Knowledge of Patients
We will expect you to know your own patient in fine detail and you should have this information at hand at any time. In addition, you should become familiar with major problems of other patients on your ward team.
Wherever possible you will be encouraged to work-up the patient before the intern and resident. Ideally a portion of the history and physical will be observed periodically and feedback given to you about exam and communication skills. Exception will be made to this when patients are exceedingly sick; in such cases you should work-up the patient jointly with the resident and your work-up may be curtailed to fit the clinical situation.
Med Block 1
Goal is two full H and Ps per week (total 8 write-ups Block 1). Submit for review within 24 hours a detailed write-up including history and physical exam findings, laboratory data, and formulation of assessment and management plan. During Med Block 1 you may not enter the initial H and P into the electronic medical record until the supervising attending has explicitly allowed. This allows the attending to review your work and to give formative feedback prior to the write up becoming part of a legal medical record. Once the attending has deemed that your write-ups satisfactory for placement in the EMR, subsequent initial write-ups may be entered but, as for your EMR documents, should be left marked as “incomplete” so that the resident and attending can review for content and accuracy.
Med Block 2
Goal three to four full H and P per week (total 14-15 write ups Block 2). Changes from Med Block 1 include submission of completed initial write-up by next morning (instead of having 24 hours to complete) and they may be entered into EMR after first has been signed off as adequate by supervising attending.
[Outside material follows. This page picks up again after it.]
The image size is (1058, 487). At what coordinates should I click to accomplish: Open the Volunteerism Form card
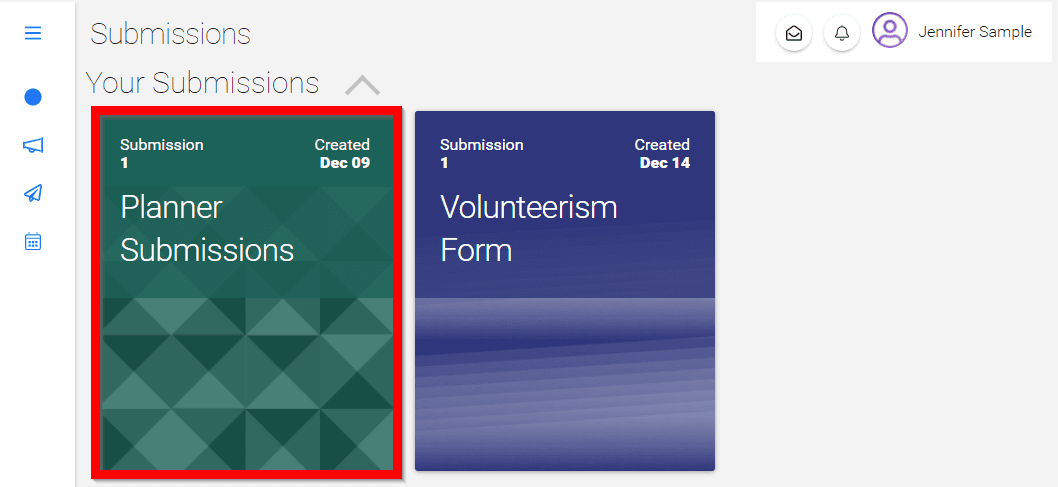(565, 291)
You should write daily progress notes on your patients. These should be clearly signed with your name and identification of your role as a student (e.g. "YMS3" or "MS3"). If your patient is transferred to another service, you should be familiar with your patient's progress on that service. You should avoid “copying forward” (a function in the EMR) except perhaps to keep track of patient’s problem list. Always save as incomplete in EMR so resident can review and co-sign.
Patient Case Presentations
We will attempt to have you present as many cases as possible on rounds. Presentations should be clear and concise. Very rarely should any presentation take more than 4 minutes unless you have been repeatedly interrupted. Rehearse with your resident if you are not sure what is expected. You should expect to present your patients from memory with only occasional need to consult written material.
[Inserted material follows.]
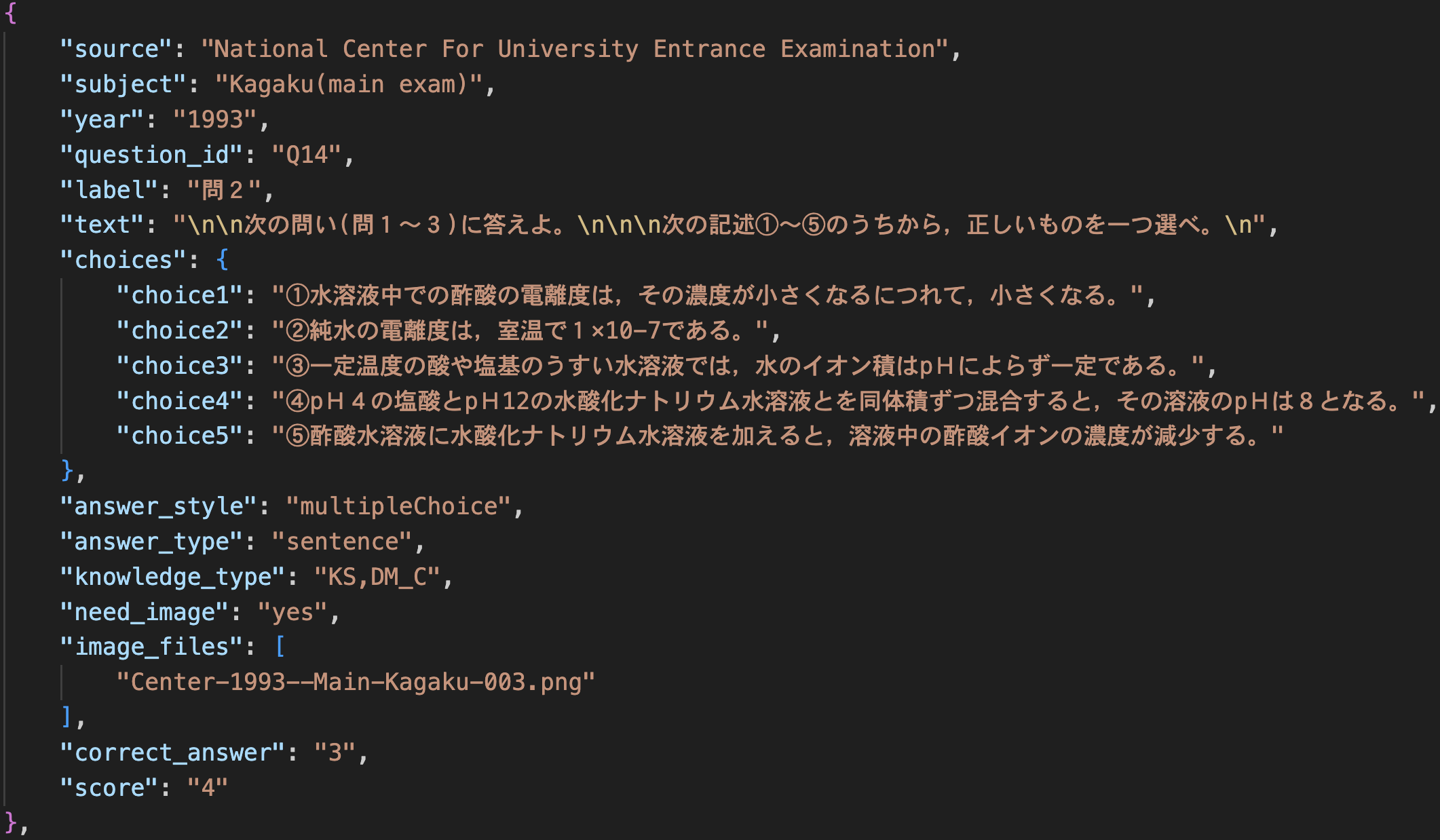Click the Center-1993--Main-Kagaku-003.png filename
This screenshot has width=1440, height=840.
(x=356, y=682)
Demonstrate to attending during twice-weekly student-only sessions your ability to elicit history and physical findings from your patients; review salient features of patients you are following. He/she should document one such directed observation per block on the Mini-CEX form provided within the Yellow Record Book. You should also submit the midway feedback form to attending after the first two weeks of the rotation (self-reflection and forms also located in Yellow Record Book).
It is expected that you do self-directed reading based on your patient’s main medical issues. General sources like Harrison’s Textbook of Medicine (fulltext available through library website) and recent review articles are good primary sources.
You will be encouraged to draw blood and start IVs. Experience with lumbar punctures, thoracentesis and paracentesis is encouraged but may be limited. These must always be done under supervision of a house officer. Whenever possible, you should accompany your patient when major diagnostic or therapeutic procedures are done off the ward.